#### CHALLENGE
Copy out the data from the line containing "580x580 pixels. At" through the line containing "Click magnifier icon", both included, character for character.

#### RECORD EXCERPTS
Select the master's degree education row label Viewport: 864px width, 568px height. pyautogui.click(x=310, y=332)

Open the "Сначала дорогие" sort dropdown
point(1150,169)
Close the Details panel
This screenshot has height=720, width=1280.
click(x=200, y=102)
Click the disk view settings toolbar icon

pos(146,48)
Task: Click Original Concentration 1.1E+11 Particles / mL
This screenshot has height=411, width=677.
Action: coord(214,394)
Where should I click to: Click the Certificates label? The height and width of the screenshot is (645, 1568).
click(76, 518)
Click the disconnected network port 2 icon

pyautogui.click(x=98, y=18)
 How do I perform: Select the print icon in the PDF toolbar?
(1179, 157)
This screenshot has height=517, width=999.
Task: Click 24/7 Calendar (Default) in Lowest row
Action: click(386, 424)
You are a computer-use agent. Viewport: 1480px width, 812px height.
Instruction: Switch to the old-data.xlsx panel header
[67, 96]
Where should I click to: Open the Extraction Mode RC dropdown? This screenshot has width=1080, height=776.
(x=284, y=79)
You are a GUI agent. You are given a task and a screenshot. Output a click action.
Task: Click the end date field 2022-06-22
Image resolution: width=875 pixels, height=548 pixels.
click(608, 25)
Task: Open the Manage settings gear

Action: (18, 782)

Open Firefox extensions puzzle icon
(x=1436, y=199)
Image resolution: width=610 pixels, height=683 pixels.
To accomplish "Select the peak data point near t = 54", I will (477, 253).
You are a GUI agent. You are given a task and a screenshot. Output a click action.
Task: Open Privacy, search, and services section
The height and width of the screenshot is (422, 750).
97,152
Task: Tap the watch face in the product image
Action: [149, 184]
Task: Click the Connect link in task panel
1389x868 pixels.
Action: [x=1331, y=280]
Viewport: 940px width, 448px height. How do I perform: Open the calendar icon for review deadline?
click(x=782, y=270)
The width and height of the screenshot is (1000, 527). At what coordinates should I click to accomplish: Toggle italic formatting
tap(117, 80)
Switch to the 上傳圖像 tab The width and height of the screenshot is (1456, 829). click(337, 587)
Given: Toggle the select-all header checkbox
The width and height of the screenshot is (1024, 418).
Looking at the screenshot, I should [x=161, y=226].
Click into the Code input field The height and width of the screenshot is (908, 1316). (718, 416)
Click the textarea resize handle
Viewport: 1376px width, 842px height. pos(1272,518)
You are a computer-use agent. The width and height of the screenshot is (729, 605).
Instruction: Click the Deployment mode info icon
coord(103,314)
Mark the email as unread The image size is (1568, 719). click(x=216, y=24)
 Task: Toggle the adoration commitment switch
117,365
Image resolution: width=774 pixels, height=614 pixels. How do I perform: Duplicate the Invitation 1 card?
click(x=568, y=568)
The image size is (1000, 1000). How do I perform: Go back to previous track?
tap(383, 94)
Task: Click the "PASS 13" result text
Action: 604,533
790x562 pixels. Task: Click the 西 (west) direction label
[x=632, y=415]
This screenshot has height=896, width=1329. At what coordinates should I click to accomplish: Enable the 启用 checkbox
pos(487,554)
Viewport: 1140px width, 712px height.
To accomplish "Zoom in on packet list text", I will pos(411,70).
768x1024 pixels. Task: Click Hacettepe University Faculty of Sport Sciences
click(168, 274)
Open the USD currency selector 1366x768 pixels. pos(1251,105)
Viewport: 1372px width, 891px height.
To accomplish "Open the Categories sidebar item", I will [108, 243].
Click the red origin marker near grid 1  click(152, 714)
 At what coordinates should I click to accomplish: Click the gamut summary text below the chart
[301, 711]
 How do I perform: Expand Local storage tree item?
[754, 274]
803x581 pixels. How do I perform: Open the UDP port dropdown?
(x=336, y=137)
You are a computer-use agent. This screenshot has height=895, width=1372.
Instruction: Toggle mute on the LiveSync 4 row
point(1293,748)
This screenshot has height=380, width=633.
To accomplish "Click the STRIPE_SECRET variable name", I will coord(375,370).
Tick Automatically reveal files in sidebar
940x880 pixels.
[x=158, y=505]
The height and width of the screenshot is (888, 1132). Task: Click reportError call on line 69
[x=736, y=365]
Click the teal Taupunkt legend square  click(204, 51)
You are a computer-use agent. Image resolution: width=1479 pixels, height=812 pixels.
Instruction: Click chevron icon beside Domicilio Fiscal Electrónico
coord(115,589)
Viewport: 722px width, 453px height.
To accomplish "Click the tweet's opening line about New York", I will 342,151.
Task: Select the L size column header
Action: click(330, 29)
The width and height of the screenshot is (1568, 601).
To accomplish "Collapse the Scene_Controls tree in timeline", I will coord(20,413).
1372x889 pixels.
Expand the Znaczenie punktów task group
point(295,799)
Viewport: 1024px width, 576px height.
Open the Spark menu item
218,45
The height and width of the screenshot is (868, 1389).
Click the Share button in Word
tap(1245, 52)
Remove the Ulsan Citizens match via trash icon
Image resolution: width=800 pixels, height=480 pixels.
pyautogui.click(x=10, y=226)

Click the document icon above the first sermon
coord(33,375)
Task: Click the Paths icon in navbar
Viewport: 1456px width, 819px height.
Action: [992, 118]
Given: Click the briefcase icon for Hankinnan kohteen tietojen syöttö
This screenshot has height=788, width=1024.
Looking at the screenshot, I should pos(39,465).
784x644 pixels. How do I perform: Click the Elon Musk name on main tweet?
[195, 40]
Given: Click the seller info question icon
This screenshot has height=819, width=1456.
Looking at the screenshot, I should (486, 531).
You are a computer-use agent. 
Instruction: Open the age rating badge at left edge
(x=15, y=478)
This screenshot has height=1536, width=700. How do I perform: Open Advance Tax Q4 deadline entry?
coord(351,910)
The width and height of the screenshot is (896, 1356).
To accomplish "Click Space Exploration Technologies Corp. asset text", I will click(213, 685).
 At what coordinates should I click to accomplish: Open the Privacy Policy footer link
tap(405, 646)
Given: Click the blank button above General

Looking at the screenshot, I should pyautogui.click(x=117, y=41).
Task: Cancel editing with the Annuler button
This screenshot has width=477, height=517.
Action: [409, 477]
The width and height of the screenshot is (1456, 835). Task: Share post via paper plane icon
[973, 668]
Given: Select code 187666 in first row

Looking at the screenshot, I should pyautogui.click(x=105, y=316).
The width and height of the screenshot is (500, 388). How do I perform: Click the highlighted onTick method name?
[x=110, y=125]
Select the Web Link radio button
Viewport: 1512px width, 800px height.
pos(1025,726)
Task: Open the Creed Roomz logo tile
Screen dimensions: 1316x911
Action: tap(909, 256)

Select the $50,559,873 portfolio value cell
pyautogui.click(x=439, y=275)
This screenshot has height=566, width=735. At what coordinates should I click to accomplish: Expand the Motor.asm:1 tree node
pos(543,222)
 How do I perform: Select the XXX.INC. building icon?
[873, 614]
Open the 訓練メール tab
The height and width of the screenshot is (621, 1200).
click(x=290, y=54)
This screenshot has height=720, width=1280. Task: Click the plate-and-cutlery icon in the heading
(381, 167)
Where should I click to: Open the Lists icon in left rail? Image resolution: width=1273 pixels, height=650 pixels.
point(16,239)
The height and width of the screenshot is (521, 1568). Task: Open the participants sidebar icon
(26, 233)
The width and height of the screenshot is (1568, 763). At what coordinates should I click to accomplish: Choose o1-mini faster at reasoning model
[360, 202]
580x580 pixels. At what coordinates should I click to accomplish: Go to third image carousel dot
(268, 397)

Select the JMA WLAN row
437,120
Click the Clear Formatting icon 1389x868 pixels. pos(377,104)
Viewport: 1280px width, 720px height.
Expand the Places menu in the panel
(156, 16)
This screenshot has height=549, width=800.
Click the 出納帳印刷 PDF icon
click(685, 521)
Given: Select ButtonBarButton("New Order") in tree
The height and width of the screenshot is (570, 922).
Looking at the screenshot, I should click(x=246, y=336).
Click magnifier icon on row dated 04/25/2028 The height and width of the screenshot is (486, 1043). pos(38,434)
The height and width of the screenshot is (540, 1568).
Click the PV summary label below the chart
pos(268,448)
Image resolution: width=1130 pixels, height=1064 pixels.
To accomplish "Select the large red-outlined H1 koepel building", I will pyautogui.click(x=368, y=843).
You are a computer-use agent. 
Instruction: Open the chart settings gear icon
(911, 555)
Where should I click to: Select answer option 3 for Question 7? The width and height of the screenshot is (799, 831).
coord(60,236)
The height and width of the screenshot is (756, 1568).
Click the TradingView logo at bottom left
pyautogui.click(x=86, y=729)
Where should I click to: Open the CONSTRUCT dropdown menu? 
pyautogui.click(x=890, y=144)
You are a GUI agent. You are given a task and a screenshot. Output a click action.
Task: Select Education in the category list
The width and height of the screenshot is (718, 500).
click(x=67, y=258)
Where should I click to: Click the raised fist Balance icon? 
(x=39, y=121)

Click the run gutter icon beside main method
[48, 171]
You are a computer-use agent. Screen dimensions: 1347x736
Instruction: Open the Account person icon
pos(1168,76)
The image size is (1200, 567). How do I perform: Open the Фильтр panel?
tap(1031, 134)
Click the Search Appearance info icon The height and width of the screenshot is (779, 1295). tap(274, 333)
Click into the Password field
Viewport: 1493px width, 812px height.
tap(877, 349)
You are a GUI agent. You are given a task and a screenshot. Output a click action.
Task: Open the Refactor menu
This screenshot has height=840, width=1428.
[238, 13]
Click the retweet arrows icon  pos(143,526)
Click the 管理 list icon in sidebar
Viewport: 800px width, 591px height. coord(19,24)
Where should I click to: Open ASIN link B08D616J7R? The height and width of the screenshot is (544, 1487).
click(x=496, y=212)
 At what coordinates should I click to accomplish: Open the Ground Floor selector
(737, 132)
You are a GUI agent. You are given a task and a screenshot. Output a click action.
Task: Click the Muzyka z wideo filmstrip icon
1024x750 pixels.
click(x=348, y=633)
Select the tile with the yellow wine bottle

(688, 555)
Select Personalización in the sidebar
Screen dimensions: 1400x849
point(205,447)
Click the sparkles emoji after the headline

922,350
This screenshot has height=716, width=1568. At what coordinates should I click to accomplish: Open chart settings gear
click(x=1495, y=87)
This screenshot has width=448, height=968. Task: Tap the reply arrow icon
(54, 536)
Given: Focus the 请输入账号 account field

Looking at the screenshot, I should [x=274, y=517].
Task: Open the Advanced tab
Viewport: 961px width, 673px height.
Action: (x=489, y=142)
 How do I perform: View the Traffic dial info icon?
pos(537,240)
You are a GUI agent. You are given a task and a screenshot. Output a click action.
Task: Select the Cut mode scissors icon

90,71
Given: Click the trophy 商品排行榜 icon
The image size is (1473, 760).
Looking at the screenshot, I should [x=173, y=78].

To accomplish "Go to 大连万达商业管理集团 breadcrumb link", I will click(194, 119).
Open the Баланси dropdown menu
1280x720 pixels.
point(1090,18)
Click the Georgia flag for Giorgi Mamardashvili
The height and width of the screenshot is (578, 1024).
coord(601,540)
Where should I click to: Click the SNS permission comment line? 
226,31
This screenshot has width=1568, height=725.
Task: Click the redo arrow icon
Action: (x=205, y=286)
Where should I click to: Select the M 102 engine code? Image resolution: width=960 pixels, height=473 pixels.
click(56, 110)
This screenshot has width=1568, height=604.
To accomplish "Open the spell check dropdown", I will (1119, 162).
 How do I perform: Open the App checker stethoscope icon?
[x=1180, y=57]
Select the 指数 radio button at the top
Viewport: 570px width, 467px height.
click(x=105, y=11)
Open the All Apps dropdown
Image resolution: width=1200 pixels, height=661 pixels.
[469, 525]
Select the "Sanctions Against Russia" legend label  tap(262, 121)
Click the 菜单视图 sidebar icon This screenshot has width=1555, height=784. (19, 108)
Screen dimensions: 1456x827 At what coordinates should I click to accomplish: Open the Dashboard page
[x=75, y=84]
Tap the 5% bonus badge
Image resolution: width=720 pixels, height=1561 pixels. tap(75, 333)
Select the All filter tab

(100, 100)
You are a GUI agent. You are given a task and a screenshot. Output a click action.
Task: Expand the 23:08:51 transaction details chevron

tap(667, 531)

#### REPLY
580x580 pixels. At what coordinates should I click to accomplish: Go to third image carousel dot
(268, 397)

Select the JMA WLAN row
437,120
Click the Clear Formatting icon 1389x868 pixels. pos(377,104)
Viewport: 1280px width, 720px height.
Expand the Places menu in the panel
(156, 16)
This screenshot has height=549, width=800.
Click the 出納帳印刷 PDF icon
click(685, 521)
Given: Select ButtonBarButton("New Order") in tree
The height and width of the screenshot is (570, 922).
Looking at the screenshot, I should click(x=246, y=336).
Click magnifier icon on row dated 04/25/2028 The height and width of the screenshot is (486, 1043). pos(38,434)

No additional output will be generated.